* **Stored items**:
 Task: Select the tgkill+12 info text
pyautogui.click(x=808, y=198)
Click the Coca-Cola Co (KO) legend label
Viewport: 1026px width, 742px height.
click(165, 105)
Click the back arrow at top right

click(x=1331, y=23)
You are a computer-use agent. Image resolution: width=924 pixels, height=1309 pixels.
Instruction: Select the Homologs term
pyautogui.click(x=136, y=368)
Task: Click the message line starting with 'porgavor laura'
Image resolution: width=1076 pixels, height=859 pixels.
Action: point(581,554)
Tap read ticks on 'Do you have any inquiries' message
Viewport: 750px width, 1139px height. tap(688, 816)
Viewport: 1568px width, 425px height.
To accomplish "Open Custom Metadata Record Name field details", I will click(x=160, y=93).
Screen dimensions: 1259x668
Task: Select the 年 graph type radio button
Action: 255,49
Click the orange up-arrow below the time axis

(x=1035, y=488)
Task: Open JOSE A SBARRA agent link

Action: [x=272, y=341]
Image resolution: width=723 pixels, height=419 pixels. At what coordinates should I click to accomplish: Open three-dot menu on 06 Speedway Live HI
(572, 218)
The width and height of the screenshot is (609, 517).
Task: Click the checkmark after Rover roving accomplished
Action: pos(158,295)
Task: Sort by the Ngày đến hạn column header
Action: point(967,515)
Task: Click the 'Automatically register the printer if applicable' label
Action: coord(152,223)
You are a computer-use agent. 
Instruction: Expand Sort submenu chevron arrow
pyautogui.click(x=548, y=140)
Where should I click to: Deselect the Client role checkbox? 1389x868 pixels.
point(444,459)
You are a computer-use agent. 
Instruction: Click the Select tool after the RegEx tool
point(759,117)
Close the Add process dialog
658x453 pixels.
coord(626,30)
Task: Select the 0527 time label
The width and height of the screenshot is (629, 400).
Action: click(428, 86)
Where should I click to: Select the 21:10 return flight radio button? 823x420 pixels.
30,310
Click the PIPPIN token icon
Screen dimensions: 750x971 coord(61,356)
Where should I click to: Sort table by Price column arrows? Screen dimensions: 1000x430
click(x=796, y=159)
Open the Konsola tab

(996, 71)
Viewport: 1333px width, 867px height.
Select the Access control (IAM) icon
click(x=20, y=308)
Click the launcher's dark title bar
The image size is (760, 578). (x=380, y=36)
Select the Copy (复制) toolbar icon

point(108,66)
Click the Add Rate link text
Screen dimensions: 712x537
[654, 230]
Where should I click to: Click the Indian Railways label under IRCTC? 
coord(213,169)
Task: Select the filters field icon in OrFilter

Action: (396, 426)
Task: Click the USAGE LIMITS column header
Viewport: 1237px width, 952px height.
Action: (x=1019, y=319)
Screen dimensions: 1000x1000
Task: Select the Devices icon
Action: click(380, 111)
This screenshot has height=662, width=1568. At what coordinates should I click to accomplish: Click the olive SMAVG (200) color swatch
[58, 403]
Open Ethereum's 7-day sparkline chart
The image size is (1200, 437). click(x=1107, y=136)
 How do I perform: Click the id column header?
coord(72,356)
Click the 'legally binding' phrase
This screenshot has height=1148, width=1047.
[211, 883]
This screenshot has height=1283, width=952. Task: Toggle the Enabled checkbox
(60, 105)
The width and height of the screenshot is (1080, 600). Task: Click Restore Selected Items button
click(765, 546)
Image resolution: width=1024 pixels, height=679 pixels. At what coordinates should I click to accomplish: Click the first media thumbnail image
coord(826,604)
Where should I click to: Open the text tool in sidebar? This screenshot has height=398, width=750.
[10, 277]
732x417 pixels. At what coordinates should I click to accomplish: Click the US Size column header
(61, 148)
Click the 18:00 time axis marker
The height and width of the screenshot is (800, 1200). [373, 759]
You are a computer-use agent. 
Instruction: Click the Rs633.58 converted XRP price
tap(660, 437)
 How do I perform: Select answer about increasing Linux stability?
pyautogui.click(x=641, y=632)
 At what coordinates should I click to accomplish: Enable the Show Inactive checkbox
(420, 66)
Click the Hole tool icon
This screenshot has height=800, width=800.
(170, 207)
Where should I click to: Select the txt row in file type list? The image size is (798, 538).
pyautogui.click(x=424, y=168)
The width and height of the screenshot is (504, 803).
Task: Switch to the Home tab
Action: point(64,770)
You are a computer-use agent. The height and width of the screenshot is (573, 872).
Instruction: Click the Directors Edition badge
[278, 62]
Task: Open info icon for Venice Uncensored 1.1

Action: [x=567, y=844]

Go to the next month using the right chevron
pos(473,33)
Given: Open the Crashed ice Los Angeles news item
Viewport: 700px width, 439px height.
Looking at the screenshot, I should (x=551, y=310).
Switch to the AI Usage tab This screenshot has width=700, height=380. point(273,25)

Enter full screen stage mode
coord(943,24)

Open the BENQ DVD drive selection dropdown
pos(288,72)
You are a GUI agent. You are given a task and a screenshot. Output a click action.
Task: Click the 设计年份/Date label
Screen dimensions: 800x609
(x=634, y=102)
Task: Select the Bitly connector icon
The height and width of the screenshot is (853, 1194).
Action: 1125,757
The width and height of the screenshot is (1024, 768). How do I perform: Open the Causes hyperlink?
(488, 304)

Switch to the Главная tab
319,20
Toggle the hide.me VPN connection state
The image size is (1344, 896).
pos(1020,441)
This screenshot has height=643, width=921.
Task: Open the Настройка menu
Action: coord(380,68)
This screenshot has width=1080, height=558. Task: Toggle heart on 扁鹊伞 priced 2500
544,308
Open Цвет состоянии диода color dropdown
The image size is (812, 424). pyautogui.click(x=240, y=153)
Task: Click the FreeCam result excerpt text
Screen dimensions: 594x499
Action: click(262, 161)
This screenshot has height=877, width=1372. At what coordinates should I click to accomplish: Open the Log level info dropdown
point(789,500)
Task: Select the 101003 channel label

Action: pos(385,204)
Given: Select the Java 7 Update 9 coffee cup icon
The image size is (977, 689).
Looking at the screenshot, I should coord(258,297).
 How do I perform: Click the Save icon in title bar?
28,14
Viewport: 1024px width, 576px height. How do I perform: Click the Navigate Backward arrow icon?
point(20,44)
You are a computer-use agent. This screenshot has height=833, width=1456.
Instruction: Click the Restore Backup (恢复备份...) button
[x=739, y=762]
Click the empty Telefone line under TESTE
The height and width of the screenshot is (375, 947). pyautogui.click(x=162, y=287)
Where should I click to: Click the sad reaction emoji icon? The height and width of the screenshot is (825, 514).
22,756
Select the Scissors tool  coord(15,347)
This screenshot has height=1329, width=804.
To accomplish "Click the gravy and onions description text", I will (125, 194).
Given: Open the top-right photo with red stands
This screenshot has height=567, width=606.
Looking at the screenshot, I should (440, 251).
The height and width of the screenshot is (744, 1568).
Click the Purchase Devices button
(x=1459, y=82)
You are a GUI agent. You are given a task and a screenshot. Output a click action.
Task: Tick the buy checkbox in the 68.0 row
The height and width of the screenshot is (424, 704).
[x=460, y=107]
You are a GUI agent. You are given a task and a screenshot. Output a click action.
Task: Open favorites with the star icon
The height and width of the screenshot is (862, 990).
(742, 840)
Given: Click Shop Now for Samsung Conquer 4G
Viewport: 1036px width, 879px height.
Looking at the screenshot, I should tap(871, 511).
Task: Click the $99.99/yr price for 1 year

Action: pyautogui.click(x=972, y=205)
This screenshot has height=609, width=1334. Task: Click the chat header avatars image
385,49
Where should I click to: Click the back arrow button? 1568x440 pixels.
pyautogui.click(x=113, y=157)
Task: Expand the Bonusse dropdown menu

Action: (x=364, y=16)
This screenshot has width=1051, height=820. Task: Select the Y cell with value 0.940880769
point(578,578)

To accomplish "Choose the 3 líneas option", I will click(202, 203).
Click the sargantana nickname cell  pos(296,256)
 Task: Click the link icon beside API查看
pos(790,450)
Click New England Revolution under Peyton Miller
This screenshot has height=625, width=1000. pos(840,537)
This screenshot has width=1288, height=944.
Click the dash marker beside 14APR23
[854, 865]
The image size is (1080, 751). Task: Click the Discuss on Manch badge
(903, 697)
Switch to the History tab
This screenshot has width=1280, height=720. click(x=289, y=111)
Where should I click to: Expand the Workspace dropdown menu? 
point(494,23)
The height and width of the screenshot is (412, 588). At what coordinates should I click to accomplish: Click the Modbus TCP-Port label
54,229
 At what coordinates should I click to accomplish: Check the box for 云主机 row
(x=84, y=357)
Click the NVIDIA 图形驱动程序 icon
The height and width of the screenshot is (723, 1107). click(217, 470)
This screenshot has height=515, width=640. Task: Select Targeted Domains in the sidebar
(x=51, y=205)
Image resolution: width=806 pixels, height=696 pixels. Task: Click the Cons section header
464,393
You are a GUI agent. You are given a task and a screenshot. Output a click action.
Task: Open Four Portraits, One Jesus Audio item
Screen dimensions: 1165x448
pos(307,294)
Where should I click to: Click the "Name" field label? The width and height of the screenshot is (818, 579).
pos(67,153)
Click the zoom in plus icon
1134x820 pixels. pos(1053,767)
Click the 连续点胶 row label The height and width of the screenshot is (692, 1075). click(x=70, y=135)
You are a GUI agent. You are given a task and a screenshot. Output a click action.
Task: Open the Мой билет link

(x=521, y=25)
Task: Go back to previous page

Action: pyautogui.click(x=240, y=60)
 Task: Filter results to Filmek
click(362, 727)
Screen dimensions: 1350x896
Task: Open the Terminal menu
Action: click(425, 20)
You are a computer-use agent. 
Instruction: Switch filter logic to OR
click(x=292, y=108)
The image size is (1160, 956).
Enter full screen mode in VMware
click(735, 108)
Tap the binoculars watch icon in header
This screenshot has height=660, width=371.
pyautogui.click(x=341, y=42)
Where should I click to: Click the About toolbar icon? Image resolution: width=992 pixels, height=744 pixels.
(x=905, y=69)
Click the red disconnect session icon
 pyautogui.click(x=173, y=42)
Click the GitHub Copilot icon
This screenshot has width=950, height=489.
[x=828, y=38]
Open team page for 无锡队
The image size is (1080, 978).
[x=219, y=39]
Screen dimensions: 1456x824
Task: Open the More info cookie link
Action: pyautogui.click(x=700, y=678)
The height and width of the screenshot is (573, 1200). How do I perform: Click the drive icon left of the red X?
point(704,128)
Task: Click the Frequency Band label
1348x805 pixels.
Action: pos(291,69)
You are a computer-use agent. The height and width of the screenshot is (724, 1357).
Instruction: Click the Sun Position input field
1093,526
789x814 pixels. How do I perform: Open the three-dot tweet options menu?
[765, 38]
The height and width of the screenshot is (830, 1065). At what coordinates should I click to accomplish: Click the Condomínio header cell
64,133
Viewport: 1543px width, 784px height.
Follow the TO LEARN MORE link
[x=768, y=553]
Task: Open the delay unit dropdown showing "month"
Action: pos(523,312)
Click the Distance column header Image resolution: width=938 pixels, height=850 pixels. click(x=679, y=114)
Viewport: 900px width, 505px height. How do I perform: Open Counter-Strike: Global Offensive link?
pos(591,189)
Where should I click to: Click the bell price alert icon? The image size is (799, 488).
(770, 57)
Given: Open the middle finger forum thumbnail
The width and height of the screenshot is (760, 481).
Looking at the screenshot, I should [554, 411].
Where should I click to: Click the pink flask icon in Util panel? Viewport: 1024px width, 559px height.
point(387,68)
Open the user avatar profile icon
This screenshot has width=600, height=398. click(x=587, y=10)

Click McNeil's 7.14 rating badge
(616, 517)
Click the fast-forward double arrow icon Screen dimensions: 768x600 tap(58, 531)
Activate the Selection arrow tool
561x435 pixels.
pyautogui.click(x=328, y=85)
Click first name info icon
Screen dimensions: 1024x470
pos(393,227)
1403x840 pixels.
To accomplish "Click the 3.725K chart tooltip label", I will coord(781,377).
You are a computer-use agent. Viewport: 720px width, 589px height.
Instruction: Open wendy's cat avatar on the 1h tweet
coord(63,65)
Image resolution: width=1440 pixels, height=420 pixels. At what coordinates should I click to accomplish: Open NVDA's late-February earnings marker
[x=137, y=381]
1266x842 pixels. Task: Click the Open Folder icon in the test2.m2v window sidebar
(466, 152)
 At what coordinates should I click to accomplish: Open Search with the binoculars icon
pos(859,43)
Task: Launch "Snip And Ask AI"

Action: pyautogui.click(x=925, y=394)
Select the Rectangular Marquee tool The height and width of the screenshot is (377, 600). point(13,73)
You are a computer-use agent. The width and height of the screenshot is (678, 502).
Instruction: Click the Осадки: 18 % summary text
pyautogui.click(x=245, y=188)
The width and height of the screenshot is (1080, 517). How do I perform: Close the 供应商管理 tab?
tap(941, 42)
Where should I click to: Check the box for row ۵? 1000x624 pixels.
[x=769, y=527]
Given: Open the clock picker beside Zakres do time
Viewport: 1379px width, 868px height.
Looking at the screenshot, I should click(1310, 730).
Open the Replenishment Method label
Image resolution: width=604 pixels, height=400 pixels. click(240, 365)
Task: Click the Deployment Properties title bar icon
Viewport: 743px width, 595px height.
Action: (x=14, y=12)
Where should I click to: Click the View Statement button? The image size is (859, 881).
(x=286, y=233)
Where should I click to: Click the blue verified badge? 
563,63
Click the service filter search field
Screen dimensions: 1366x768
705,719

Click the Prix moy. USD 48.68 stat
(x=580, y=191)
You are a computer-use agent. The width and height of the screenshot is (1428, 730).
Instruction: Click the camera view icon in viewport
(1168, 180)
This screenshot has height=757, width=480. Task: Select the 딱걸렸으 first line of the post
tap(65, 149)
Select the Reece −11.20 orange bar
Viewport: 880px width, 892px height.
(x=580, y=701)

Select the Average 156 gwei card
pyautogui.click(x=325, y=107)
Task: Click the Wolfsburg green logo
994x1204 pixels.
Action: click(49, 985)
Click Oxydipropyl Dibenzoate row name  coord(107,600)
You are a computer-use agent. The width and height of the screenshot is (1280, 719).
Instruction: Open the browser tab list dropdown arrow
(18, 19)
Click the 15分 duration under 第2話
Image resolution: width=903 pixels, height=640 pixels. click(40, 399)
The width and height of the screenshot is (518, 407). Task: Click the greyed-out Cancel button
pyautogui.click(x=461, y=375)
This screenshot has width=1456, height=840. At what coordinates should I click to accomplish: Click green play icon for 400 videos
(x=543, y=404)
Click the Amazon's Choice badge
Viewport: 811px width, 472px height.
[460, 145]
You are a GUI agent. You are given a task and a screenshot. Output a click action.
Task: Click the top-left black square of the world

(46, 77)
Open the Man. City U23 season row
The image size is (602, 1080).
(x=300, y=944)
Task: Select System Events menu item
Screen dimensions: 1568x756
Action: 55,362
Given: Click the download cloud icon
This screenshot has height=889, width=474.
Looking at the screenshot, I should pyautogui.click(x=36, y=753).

* **Assigned task**: Work out how many lines of the data hold the string "computer". Reply with that number alone.

* **Written response**: 12